Housekeeping refers to the management of duties and chores involved in the running of a household, such as cleaning, cooking, home maintenance, shopping, and bill payment. These tasks may be performed by members of the household, or by other persons hired for the purpose. This is a more broad role than a cleaner, who is focussed only on the cleaning aspect. The term is also used to refer to the money allocated for such use. By extension, it may also refer to an office or organization, as well as the maintenance of computer storage systems.
A housekeeper is a person employed to manage a household and the domestic staff. According to the 1861 Victorian era Mrs.

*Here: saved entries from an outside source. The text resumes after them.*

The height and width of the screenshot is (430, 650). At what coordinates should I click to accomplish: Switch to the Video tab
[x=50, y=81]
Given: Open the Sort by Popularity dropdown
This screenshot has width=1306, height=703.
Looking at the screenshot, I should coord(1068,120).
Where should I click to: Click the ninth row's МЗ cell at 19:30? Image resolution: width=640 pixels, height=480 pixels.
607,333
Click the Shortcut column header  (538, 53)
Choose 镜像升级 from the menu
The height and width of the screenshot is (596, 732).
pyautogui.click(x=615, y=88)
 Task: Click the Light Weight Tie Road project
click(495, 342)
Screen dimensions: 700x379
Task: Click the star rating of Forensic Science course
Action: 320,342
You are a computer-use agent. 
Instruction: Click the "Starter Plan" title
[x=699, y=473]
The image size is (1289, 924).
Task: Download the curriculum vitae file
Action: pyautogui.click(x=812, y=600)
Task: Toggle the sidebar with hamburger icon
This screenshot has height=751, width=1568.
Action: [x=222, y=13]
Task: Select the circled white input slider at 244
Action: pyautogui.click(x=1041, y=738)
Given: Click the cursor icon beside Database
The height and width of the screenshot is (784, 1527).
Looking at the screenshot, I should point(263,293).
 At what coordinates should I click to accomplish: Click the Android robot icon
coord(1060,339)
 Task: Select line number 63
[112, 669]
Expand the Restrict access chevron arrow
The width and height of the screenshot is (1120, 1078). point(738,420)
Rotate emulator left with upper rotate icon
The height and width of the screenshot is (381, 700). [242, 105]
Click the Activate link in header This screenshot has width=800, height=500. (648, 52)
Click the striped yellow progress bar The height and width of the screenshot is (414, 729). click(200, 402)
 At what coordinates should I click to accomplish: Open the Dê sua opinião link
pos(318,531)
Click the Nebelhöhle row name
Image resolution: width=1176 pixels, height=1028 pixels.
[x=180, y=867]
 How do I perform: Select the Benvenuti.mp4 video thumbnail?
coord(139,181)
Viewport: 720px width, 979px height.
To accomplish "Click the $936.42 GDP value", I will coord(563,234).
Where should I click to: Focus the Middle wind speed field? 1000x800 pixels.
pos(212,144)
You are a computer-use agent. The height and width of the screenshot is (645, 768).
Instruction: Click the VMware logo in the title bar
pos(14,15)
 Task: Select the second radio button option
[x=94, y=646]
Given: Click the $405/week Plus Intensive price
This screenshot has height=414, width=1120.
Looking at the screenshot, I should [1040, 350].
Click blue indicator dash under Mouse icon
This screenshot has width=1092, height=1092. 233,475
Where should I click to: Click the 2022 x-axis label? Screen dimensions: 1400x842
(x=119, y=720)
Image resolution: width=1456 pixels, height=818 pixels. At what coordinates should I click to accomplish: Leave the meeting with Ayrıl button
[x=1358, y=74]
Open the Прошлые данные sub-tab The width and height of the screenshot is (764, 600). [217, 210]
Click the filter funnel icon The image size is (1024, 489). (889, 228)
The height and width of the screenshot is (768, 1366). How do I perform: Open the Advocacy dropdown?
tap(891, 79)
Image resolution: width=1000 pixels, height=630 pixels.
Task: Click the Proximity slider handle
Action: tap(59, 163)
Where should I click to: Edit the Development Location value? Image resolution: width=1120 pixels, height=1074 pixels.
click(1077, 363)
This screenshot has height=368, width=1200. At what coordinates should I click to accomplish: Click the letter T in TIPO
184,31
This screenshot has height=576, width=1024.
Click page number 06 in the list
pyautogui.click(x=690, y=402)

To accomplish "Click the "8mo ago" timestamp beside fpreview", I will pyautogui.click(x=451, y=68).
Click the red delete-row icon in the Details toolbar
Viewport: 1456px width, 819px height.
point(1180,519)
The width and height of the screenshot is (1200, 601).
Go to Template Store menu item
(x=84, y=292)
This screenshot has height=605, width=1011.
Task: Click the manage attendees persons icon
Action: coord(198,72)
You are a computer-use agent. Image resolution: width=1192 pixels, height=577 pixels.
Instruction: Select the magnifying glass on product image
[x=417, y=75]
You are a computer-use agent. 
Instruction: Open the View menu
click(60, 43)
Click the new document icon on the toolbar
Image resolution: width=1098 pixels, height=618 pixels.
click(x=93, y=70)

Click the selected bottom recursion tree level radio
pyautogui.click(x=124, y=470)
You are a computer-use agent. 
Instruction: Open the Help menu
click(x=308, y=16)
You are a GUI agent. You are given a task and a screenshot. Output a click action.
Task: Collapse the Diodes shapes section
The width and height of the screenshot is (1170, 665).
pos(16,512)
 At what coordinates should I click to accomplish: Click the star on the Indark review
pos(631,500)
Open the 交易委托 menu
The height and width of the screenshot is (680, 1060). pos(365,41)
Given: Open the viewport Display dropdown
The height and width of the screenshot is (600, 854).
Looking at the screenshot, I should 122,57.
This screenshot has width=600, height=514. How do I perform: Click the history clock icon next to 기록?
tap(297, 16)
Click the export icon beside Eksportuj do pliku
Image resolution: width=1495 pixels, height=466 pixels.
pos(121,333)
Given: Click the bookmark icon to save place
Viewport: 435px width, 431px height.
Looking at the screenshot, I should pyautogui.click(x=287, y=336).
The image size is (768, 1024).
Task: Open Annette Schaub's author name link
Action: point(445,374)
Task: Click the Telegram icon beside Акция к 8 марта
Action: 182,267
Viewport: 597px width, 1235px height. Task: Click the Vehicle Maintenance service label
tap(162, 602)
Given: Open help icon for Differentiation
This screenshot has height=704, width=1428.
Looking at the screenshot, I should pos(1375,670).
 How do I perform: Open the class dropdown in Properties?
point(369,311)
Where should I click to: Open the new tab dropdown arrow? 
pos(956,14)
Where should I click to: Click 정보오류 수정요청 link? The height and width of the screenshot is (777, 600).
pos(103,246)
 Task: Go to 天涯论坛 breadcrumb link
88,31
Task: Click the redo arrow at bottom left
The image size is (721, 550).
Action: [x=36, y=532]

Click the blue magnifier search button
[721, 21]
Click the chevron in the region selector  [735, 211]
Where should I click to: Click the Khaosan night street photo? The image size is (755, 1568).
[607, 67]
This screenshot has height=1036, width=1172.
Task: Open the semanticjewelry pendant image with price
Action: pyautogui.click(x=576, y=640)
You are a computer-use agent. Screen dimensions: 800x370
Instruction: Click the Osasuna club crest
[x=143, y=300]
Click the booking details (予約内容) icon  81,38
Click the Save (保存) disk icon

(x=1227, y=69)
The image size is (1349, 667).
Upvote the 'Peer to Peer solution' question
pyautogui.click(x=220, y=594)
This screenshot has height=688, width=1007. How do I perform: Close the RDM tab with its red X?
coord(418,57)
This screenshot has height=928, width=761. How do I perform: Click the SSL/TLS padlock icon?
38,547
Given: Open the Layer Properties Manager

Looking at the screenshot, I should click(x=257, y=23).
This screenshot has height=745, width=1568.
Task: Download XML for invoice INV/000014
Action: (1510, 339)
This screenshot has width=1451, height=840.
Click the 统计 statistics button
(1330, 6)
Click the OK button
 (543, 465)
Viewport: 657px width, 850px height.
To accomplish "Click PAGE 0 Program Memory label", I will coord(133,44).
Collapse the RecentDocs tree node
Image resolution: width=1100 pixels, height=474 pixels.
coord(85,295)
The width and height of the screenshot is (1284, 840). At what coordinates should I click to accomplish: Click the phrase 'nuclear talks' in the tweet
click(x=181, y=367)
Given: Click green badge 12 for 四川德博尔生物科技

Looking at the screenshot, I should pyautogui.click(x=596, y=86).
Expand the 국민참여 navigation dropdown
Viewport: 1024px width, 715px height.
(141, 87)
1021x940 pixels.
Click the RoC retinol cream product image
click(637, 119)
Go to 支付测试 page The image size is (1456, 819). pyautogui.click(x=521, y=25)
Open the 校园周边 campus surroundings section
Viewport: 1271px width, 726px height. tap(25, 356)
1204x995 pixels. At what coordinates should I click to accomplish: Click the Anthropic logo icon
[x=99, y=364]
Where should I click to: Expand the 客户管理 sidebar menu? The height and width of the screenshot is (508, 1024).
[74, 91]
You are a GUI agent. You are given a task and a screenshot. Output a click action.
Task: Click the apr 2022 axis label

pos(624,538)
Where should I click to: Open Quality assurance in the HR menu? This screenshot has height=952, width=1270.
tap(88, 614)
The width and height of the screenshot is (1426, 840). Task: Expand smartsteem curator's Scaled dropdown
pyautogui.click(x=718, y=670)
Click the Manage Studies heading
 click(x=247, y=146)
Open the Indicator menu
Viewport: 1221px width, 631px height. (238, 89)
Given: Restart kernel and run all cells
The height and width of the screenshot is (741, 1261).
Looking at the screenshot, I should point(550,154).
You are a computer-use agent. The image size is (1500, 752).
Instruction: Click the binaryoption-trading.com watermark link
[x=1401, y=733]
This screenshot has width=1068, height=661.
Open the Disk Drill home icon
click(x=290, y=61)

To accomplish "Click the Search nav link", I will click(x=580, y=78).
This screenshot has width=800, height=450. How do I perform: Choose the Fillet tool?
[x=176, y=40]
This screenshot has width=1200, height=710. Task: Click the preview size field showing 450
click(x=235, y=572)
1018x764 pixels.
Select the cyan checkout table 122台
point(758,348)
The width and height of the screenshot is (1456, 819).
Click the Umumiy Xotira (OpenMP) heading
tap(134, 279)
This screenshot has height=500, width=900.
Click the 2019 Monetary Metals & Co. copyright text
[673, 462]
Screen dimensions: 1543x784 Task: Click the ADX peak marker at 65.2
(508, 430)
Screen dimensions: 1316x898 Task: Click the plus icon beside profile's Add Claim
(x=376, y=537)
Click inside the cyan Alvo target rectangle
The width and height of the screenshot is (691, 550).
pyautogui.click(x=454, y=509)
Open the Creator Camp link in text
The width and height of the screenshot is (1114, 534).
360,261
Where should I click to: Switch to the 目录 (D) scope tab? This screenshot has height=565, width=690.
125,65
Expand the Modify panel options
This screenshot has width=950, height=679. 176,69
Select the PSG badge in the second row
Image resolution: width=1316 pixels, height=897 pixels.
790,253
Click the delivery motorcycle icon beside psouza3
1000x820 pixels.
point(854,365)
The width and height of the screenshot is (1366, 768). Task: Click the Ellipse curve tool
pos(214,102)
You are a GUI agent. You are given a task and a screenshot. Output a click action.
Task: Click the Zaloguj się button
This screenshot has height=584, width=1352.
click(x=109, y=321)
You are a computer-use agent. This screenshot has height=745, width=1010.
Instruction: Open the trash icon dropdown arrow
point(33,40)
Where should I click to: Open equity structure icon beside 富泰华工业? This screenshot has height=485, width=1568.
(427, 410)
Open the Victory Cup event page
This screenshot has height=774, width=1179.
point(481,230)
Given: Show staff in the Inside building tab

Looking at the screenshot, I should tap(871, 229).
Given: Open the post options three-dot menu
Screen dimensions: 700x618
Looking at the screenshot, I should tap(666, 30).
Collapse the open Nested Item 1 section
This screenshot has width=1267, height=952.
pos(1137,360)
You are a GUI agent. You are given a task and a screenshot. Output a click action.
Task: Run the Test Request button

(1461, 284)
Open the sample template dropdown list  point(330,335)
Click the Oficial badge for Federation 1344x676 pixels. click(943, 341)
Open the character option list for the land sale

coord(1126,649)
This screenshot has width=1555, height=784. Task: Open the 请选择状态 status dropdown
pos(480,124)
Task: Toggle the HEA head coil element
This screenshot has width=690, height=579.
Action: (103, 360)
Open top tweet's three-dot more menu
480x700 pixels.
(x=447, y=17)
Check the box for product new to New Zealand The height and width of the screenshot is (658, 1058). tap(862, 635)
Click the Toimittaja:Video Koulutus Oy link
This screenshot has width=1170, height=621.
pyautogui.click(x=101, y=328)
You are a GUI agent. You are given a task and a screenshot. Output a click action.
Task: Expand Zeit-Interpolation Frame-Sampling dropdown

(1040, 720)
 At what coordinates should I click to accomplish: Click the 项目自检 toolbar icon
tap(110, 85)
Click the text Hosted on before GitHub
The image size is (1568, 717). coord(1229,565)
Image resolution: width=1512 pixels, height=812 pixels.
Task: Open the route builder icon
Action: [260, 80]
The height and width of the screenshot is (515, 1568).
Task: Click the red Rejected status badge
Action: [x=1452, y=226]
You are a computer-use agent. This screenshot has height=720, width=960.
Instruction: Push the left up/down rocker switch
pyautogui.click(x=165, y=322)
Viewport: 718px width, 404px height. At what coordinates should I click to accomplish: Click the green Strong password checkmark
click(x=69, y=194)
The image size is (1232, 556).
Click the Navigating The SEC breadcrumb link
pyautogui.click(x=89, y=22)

Beeton’s Book of Household Management, the housekeeper is second in command in the house and “except in large establishments, where there is a house steward, the housekeeper must consider his/herself as the immediate representative of her mistress”.
Housekeeping includes housecleaning, that is, disposing of rubbish, cleaning dirty surfaces, dusting, and vacuuming. It may also involve some outdoor chores, such as removing leaves from rain gutters, washing windows, and sweeping doormats. The term housecleaning is often used also figuratively in politics and business, for the removal of unwanted personnel, methods, or policies in an effort at reform or improvement.
Housecleaning is done to make the home look and smell better and to make it safer and easier to live in. Without housecleaning, lime scale can build upon taps, mold grows in wet areas, smudges appear on glass surfaces, dust forms on surfaces, bacterial action makes the garbage disposal and toilet smell and cobwebs accumulate. Tools used in housecleaning include vacuums, brooms, mops and sponges, together with cleaning products such as detergents, disinfectants and bleach.